▶ [Extrait du texte]:
^^^^
Abandonner ma mère, me restera-t-il à abandonner ma mère ? Oui, bien sûr, c’est un rôle qui m’a habité, ma mère, oui, bien sûr. Des exorcismes, des voyages, une autre vie… Il ne faut pas trop penser aux morts. Il faut penser à eux comme ils étaient. Pas morts. Mais ma mère, elle était, elle était… c’est difficile à dire, morte et pas morte comme un roman très difficile où il y a tout…
Je suis une vieillarde et ça ne fait pas une histoire
J’ai regardé encore (pour la millième fois) l’extraordinaire « Portrait-souvenir » sur Marcel Proust que l’on trouve sur YouTube, extraordinaire parce que parlent ici ceux qui l’ont fréquenté — et la concomitance avec Don Quichotte me frappe. Une vocation, c’est-à-dire une vie dédiée (à une œuvre), une idéologie puissante, personnelle, de la folie de laquelle on ne peut pas démordre (dans le cas de Proust : la solitude inaliénable de l’être humain, le faux, l’impossibilité de toute relation humaine, amour, amitié) et l’extraordinaire courage pour retourner le monde, le redonner, le renommer, le monde, à son idée personnelle, pour le recomposer, pour le faire exister exactement comme un monde libre et neuf, comme un monde personnel non reconnu par les autres au premier stade, mais qui sera reconnu plus tard par la notoriété. Un monde introspectif pour se connaître soi. A partir de là, toutes les extravagances, on se balade dans la réalité comme un clown, en inversant la nuit et le jour, en amusant la galerie, hypersensible, en n’étant — très sérieusement — qu’au service de l’œuvre, de la grande œuvre, exactement comme le dit Nehémie dans la Bible (en substance car c’est plus long et plus beau) : « J’accomplis un grand travail et je ne puis en descendre », en faisant face avec courage, en combattant avec lucidité les ennemis-enchanteurs prêts, toujours, à détourner de l’accomplissement de l’œuvre, allant même, dans le cas de D Q, jusqu’à voir s'en publier un plagiat, des pages et des pages d’une œuvre fausse. Et puis, bien sûr, le réel finit par regagner, le temps d’accomplissement se fane… Mais peut-être que, comme Proust, D Q, avec l’aide de ses scribes narrateurs et des lecteurs, réussit aussi à mettre le mot « Fin » à son œuvre avant de mourir, à ne pas laisser l’œuvre inachevée : un monde mort (la chevalerie) continue d’exister ; un monde sorti des livres donc du passé, exhumé et réalisé, retourne au Livre — à la fin du livre, le livre commence —, à la parole voyageuse, divine, sans fin, pour les siècles des siècles
« C’est le Dieu du ciel qui nous fera réussir, et nous, ses sujets, nous nous levons et bâtissons »
^^^^
[Entrées enregistrées]
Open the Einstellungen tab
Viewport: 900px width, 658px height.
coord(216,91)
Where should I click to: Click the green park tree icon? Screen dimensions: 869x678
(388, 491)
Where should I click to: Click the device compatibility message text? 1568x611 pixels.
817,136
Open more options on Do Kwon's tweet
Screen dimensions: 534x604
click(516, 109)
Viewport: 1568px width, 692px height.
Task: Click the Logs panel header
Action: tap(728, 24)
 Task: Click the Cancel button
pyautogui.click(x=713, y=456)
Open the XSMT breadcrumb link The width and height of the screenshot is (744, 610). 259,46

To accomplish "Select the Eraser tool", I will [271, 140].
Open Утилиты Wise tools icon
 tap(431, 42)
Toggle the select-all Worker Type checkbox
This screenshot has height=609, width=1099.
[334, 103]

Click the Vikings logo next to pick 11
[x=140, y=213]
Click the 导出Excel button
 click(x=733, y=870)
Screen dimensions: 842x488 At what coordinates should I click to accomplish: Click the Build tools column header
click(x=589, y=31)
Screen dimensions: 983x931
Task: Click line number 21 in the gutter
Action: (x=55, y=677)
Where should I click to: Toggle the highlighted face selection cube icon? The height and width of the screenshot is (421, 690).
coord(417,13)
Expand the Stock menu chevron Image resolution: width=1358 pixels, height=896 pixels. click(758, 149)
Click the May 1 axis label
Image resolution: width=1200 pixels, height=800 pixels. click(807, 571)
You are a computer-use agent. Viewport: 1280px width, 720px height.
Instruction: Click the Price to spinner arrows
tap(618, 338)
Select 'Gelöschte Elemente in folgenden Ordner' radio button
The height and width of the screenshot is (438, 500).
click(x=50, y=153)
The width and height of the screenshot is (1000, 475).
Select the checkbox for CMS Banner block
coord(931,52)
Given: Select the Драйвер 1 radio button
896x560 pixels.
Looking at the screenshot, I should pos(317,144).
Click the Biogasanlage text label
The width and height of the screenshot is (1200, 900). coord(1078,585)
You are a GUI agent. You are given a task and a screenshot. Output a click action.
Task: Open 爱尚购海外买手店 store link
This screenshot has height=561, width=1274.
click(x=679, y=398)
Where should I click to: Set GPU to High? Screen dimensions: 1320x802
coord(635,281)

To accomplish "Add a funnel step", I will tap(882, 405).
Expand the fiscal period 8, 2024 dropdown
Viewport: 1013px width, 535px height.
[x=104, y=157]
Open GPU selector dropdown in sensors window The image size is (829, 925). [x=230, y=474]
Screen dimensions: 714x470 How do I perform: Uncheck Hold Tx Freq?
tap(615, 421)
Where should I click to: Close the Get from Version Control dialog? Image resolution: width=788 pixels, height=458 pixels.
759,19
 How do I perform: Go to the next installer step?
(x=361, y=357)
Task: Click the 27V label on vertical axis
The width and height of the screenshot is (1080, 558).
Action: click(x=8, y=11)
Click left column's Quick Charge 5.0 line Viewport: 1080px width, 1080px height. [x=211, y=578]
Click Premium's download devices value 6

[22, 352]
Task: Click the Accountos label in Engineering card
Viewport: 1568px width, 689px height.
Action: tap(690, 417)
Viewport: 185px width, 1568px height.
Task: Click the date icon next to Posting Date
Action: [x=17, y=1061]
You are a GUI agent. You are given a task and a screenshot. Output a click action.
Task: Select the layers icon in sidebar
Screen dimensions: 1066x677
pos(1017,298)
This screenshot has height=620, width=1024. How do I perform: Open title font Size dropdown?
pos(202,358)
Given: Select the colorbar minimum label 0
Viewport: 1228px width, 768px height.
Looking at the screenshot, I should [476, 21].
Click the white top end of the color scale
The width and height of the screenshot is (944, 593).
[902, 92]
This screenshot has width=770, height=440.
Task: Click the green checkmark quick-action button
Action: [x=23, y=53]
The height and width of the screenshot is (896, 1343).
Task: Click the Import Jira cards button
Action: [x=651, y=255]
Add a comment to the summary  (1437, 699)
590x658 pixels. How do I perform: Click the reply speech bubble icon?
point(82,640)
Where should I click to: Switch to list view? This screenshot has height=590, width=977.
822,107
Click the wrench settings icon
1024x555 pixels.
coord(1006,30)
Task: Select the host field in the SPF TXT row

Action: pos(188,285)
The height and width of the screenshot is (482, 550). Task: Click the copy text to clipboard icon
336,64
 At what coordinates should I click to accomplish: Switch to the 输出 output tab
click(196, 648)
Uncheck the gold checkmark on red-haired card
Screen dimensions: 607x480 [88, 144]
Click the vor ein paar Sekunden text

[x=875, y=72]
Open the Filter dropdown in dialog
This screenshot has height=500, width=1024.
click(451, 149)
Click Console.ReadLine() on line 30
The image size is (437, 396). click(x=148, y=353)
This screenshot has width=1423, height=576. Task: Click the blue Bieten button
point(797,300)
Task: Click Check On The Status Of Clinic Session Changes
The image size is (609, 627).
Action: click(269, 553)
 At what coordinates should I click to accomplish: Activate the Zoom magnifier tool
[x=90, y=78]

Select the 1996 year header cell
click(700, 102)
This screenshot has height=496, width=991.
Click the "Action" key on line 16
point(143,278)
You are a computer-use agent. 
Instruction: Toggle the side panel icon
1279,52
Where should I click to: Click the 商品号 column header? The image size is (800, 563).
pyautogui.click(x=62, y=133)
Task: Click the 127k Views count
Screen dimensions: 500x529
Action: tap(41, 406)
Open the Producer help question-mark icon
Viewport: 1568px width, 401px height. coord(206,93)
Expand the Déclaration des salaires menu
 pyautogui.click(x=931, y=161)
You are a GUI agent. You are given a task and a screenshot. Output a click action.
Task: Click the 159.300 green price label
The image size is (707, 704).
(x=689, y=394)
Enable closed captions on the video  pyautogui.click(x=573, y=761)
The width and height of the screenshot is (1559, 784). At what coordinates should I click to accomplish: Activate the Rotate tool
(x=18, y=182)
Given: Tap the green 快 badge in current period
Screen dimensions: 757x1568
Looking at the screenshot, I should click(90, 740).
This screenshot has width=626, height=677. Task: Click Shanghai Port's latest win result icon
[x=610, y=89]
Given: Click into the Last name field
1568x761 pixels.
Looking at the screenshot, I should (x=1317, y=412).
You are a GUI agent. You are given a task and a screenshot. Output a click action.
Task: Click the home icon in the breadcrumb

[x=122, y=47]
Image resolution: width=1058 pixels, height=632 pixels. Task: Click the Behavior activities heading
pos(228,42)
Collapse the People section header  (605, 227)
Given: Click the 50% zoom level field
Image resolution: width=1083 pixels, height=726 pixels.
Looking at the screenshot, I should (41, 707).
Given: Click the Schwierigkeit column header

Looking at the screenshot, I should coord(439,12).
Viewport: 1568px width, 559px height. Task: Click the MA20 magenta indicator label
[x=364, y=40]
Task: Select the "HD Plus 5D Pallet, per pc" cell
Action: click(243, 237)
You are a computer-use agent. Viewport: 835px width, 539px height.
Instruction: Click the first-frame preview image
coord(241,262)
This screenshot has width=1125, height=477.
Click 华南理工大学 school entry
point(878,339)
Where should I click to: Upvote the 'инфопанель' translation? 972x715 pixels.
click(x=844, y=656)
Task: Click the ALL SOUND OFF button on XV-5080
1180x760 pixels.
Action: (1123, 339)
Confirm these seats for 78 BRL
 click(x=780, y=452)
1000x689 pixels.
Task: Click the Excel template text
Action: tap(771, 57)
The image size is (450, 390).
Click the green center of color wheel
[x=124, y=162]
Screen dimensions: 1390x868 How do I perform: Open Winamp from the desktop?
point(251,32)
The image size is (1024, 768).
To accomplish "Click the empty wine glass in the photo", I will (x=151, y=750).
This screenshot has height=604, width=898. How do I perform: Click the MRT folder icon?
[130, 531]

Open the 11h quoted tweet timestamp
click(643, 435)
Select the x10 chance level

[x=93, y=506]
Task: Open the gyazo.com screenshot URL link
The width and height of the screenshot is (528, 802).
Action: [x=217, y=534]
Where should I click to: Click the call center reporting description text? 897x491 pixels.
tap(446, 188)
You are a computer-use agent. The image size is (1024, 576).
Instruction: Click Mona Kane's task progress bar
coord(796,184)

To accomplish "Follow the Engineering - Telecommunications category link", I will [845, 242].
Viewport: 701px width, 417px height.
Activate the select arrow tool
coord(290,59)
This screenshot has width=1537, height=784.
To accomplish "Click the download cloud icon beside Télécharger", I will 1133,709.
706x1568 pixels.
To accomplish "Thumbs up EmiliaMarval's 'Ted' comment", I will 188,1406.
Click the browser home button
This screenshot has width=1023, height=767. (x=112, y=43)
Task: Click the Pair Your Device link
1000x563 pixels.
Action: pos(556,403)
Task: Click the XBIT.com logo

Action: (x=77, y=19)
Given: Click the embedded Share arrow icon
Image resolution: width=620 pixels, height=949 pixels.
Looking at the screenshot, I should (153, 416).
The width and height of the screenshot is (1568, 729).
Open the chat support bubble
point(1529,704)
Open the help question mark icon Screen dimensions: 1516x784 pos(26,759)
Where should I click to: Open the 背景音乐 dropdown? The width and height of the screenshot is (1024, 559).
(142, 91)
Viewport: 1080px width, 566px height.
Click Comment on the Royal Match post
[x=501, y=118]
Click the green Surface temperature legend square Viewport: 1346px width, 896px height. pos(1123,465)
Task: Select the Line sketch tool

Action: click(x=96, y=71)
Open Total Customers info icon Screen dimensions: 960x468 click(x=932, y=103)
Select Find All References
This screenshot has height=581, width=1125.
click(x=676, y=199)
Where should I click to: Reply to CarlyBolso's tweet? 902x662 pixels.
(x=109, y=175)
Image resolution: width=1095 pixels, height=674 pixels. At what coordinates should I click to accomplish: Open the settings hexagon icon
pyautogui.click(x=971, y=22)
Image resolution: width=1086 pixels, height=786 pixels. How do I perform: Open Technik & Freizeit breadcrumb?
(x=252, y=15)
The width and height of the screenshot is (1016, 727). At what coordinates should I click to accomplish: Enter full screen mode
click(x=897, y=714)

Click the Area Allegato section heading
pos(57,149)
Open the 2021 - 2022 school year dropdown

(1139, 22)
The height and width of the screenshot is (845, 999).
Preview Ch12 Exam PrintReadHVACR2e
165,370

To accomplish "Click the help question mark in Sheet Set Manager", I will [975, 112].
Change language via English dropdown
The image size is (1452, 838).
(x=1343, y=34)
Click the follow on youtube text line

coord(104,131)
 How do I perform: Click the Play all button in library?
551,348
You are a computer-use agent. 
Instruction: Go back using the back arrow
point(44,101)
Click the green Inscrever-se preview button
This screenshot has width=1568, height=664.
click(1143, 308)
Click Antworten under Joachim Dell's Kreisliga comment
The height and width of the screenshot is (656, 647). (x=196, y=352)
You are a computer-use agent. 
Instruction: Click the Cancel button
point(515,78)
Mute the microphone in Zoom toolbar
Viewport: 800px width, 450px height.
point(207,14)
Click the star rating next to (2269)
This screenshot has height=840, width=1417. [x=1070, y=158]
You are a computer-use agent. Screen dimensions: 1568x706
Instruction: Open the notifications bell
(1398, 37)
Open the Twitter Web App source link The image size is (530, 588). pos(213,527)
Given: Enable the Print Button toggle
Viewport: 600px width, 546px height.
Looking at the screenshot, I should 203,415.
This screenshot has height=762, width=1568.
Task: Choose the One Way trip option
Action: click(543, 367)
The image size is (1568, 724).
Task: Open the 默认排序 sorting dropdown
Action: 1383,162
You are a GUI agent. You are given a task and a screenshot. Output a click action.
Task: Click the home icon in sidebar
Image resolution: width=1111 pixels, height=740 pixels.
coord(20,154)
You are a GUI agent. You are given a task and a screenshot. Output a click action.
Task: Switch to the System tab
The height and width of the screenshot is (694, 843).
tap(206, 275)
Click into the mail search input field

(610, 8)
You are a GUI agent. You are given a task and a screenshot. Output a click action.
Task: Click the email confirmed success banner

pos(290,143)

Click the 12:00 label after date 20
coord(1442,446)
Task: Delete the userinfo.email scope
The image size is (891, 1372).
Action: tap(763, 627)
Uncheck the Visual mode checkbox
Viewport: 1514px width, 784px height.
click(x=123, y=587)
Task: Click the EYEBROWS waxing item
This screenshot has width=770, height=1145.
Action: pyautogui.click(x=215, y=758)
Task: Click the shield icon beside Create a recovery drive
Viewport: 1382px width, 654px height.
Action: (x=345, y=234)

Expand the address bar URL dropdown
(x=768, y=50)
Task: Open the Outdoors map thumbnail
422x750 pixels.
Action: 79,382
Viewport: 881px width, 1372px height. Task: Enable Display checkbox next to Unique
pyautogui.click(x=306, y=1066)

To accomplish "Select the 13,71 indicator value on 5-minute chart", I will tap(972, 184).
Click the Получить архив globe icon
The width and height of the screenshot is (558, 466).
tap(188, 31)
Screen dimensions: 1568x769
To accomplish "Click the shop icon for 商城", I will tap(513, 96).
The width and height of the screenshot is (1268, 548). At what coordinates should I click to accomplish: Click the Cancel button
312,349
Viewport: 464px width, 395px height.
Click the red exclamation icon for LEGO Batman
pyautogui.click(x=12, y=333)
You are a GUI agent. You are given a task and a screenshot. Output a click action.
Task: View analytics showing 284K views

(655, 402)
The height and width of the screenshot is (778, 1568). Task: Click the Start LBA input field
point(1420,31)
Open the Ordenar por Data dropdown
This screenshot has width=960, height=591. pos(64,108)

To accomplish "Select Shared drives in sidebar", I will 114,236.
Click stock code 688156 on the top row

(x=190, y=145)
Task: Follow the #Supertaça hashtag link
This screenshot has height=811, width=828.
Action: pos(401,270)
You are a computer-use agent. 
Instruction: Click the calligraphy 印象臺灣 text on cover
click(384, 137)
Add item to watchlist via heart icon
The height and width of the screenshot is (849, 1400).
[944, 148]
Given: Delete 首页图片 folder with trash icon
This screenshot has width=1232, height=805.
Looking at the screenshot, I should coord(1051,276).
^^^^
▶ [Consigne]: Selon l'extrait, pour quelle raison le « Portrait-souvenir » sur Marcel Proust est-il jugé extraordinaire ? Répondre en une à trois phrases.

▶ [Réponse attendue]: Le « Portrait-souvenir » est jugé extraordinaire parce que ce sont des personnes ayant fréquenté Marcel Proust qui y prennent la parole.